Warfarin
Patients are prescribed long term warfarin to reduce the life time risk of stroke, transient ischaemic attack (TIA) or venous thrombo-embolism (VTE). The decision to stop warfarin before surgery and the timing of restarting afterwards reflects a balance between risk of surgical bleeding and the risk of a repeat event and some patients may wish to be involved in the decision.
For a patient prescribed warfarin after a recent stroke, TIA or VTE consider postponing elective surgery for three to six months (see next page).
Before surgery:
Can surgery proceed without stopping warfarin? (If not known, check with patient’s surgeon).

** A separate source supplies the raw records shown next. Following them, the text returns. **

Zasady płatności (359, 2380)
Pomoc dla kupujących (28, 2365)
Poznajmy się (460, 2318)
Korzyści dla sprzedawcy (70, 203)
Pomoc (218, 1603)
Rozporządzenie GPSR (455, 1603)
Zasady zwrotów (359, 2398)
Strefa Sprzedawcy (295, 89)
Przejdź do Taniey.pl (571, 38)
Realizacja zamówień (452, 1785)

For example: some patients undergoing dental extraction, simple biopsy procedures or where the operation site is easily compressed.
If warfarin is to be stopped before surgery, the last dose should be taken on Day - 6 (where Day 0 is date of surgery).
Further management is guided by risk stratification, based on the indication for warfarin, see page 3.
Patients at increased risk of thrombosis may require peri-operative therapeutic anticoagulation (BRIDGING) with Low Molecular Weight Heparin (LMWH - dalteparin)
Patients at low risk of thrombosis may simply stop warfarin. The need for peri- operative prophylactic dalteparin is determined by the usual VTE risk assessment criteria.